Saved data entries:
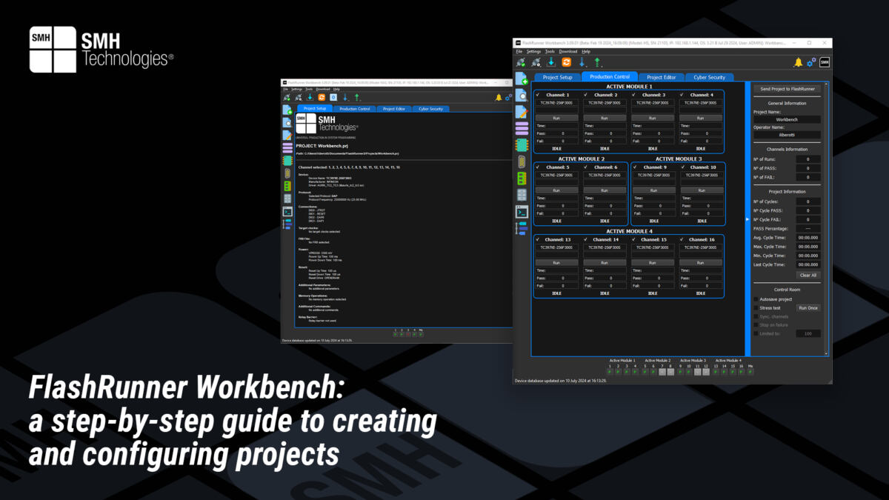Switch to the Cyber Security tab
Screen dimensions: 889x500
(x=710, y=76)
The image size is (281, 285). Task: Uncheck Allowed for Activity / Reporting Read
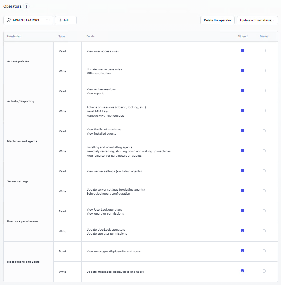pyautogui.click(x=242, y=91)

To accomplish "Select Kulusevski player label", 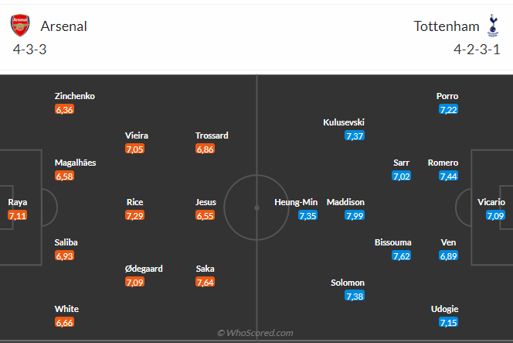I will (344, 122).
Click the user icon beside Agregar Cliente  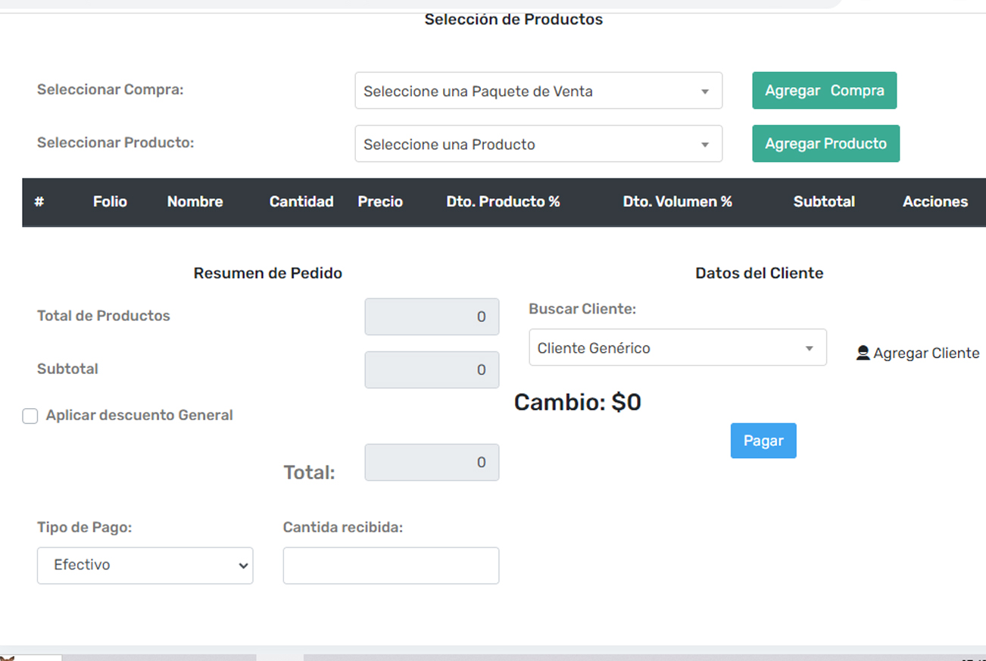(x=863, y=354)
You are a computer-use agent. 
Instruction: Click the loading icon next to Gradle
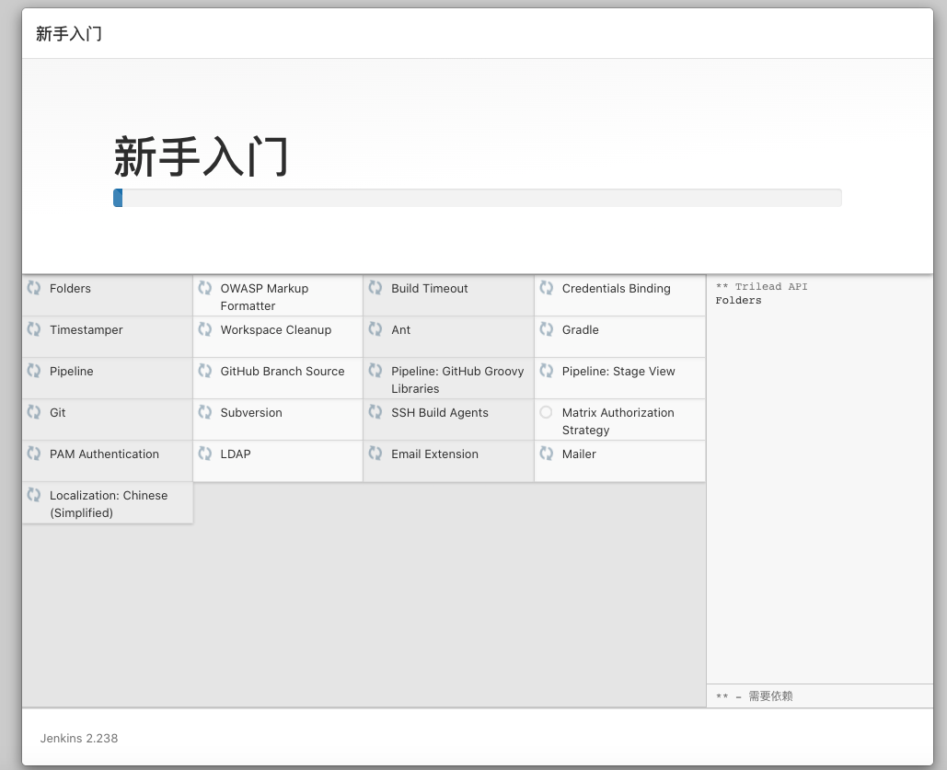click(547, 329)
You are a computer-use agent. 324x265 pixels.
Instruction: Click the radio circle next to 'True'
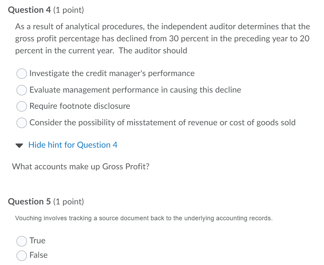22,241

Directions:
From the line containing "You are a computer-use agent. 324x265 pixels." down to the last line of the records above, repeat every line exactly and nothing else, dropping any pictures.

Answer to the problem:
You are a computer-use agent. 324x265 pixels.
Instruction: Click the radio circle next to 'True'
22,241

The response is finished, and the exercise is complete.